**AIM**: Rewrite every one of the rows below with "screenshot" changed to "screen capture" and nothing else altered, leaving out the pictures.
---+---
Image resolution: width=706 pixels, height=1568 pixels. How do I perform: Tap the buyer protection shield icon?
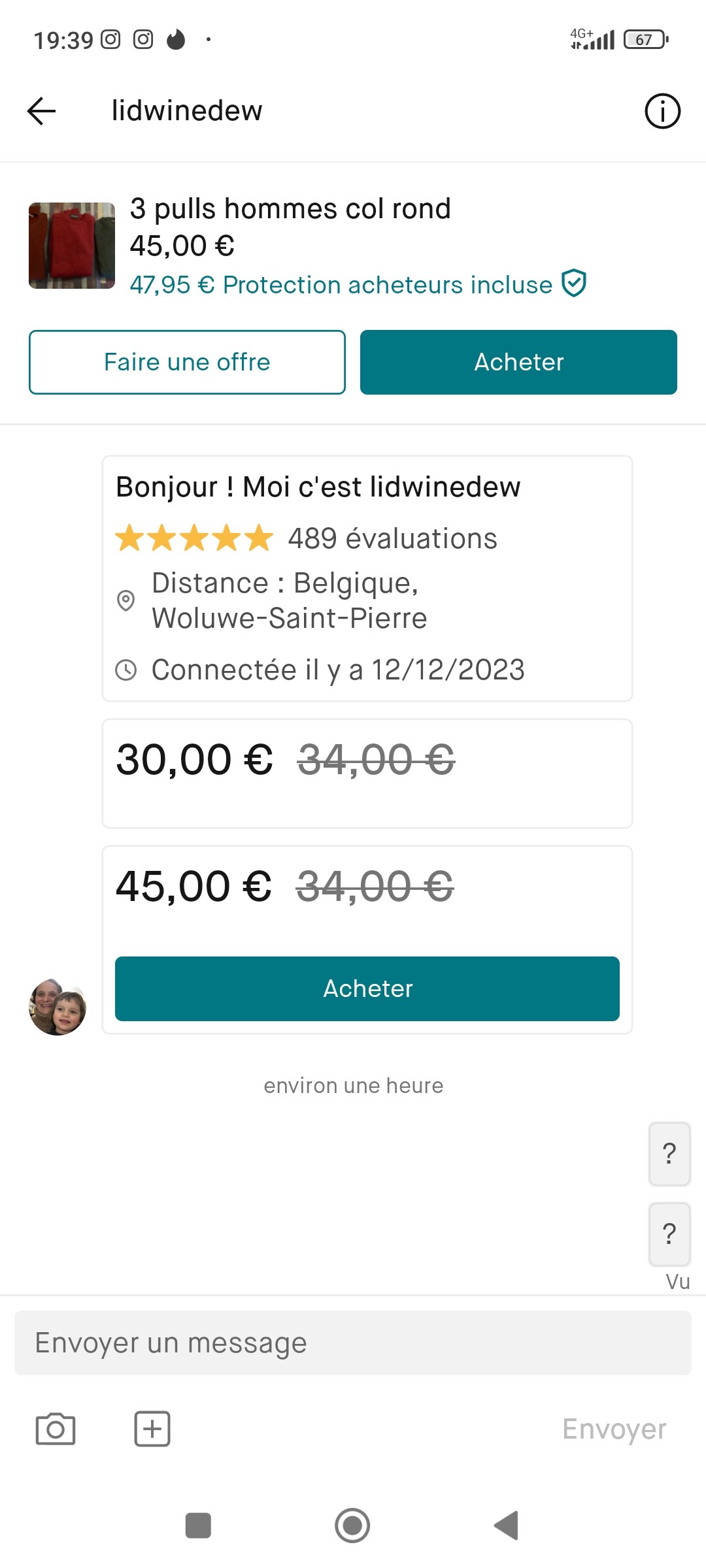pyautogui.click(x=574, y=284)
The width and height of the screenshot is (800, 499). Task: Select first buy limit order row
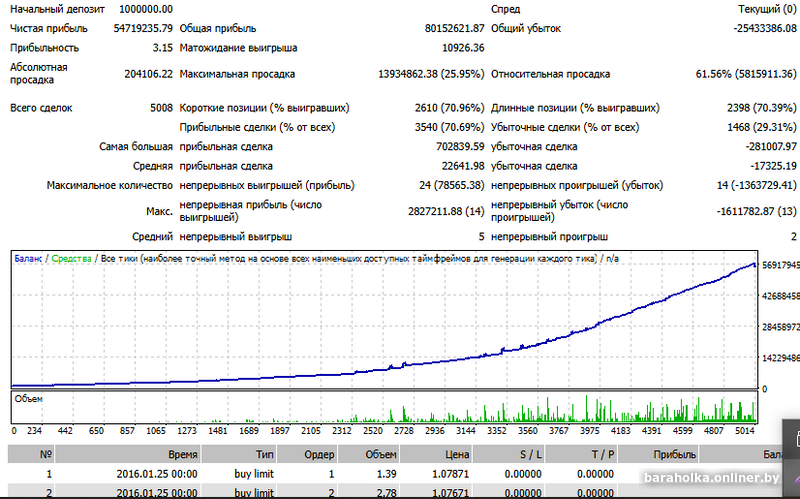253,473
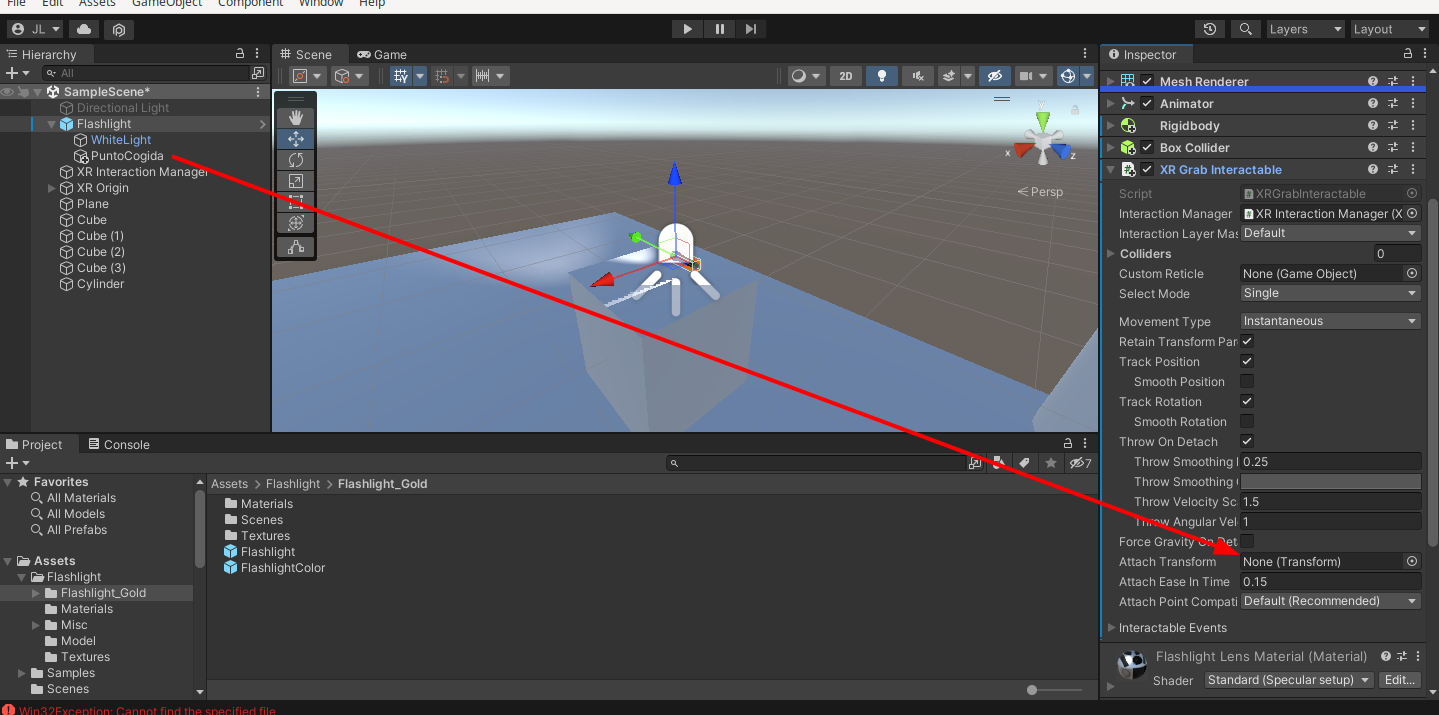
Task: Select the Rotate tool
Action: point(295,159)
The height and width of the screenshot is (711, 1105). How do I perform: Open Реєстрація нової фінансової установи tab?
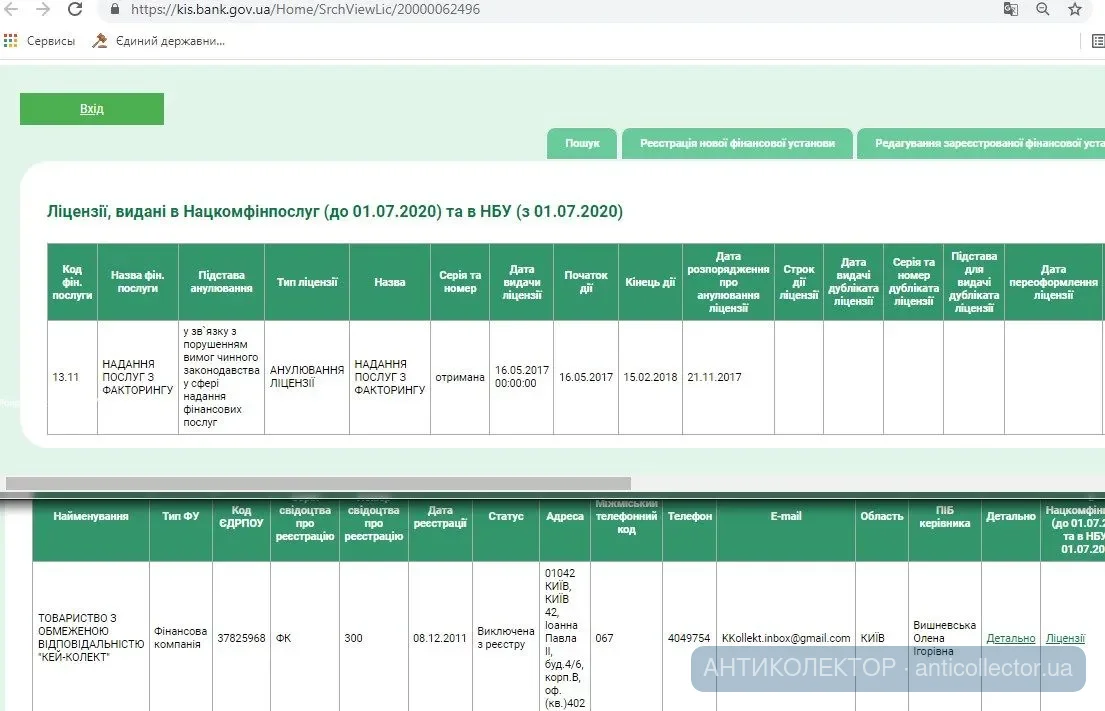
---+---
**RESPONSE BELOW**:
Image resolution: width=706 pixels, height=1568 pixels. How do I perform: Tap the buyer protection shield icon?
pyautogui.click(x=574, y=284)
The width and height of the screen capture is (800, 499). Task: Select first buy limit order row
253,473
Task: Select the Rotate tool
Action: point(295,159)
The height and width of the screen capture is (711, 1105). How do I perform: Open Реєстрація нової фінансової установи tab?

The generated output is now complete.